(Data items)
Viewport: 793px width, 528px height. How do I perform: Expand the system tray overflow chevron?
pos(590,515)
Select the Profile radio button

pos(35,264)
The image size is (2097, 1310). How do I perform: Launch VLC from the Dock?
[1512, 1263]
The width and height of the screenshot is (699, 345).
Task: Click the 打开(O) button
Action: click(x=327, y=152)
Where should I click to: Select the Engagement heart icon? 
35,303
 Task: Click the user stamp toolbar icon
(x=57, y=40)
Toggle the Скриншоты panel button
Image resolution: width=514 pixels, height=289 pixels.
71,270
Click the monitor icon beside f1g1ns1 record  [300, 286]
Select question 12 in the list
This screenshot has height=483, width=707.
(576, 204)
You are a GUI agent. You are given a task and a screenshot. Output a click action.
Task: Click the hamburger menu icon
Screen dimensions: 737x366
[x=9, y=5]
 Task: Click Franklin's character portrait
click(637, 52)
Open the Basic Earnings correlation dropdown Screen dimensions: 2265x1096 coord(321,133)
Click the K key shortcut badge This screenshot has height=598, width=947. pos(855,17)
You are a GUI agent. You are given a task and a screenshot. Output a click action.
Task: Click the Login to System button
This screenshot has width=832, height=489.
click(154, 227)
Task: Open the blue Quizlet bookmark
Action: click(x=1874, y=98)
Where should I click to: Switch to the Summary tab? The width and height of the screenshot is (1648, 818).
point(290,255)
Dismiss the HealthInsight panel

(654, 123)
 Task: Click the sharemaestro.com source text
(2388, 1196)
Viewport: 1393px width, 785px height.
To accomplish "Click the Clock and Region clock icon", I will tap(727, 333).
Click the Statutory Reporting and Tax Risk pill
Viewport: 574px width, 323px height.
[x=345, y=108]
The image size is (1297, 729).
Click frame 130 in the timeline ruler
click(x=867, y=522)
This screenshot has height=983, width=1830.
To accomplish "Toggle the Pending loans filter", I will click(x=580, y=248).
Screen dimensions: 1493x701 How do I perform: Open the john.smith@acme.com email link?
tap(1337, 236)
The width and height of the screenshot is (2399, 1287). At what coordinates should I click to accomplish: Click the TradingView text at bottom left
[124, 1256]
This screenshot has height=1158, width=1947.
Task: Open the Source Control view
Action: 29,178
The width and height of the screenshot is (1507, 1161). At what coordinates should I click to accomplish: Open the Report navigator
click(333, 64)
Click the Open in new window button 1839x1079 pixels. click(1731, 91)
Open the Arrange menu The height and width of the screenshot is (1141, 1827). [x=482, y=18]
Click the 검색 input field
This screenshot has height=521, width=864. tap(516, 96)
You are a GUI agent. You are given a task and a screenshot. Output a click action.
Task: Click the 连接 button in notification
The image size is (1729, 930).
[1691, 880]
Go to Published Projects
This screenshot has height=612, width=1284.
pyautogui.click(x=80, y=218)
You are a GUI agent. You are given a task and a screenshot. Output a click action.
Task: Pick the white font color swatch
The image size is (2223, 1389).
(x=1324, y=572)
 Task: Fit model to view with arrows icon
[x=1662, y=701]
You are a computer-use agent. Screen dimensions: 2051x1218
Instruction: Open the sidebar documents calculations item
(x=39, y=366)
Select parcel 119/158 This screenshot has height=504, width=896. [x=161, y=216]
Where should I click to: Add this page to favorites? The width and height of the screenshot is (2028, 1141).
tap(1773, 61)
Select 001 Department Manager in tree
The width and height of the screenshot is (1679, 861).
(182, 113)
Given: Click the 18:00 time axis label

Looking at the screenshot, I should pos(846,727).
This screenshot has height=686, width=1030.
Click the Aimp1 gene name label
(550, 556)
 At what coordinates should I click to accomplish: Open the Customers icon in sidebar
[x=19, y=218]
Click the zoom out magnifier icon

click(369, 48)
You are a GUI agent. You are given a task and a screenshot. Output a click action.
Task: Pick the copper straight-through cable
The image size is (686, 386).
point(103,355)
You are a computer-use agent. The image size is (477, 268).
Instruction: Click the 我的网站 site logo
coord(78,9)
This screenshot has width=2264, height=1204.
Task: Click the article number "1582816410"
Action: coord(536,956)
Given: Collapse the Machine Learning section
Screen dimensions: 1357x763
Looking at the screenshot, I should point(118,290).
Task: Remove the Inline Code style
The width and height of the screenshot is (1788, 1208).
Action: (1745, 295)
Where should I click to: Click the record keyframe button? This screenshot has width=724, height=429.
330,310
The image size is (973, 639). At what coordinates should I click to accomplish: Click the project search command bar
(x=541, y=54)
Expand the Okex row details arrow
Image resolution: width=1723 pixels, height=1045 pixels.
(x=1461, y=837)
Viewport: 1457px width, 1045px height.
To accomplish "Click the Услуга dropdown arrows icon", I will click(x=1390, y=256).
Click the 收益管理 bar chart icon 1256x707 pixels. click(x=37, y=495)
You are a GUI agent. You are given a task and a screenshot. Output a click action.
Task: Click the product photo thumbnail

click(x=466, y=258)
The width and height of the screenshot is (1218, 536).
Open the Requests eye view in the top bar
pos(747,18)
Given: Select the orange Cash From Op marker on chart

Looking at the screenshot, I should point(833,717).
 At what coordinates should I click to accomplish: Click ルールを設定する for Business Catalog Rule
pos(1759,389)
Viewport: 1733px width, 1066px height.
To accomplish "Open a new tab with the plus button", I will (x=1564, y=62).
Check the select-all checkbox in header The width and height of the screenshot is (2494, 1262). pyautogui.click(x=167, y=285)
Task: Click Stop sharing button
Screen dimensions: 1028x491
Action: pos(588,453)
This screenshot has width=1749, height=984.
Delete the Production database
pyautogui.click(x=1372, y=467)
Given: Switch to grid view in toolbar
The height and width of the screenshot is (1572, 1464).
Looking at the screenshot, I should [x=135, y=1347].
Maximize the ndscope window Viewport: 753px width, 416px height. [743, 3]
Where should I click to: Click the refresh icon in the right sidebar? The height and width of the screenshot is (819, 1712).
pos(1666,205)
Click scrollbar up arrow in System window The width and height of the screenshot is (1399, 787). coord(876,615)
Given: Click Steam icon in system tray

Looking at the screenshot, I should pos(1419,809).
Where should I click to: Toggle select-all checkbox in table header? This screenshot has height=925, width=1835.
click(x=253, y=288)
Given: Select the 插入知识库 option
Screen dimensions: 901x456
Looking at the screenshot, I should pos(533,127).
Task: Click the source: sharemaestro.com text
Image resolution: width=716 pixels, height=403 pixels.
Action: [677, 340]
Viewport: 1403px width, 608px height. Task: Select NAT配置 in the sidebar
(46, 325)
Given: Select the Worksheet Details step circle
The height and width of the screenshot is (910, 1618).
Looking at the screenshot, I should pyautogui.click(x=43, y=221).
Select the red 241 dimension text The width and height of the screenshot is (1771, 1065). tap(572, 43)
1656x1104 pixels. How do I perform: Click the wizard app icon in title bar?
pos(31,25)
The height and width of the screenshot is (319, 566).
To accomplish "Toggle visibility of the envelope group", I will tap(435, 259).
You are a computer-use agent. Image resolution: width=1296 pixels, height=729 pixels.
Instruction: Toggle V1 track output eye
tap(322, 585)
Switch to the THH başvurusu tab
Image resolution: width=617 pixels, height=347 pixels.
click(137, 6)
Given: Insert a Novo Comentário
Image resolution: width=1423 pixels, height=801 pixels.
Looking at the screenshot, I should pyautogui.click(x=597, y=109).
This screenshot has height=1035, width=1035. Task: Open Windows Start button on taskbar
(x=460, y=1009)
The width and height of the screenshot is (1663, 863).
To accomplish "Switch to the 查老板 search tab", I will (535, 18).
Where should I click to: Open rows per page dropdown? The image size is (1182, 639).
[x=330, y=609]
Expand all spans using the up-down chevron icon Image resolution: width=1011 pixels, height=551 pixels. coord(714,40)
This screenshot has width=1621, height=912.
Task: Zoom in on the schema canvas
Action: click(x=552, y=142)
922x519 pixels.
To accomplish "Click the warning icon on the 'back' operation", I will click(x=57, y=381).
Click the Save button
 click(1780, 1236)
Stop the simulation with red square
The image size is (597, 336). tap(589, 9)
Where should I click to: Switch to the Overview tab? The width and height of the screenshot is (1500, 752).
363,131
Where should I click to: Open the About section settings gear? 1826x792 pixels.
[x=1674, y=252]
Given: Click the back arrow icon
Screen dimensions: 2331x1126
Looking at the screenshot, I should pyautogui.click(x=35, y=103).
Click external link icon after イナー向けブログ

■ **EXERCISE INSTRUCTIONS**
From the line containing "Where should I click to: Switch to the Overview" to the final line of the data above, transcribe every line exactly and nothing more.

■ **SOLVED EXERCISE**
Where should I click to: Switch to the Overview tab? The width and height of the screenshot is (1500, 752).
363,131
Where should I click to: Open the About section settings gear? 1826x792 pixels.
[x=1674, y=252]
Given: Click the back arrow icon
Screen dimensions: 2331x1126
Looking at the screenshot, I should pyautogui.click(x=35, y=103).
Click external link icon after イナー向けブログ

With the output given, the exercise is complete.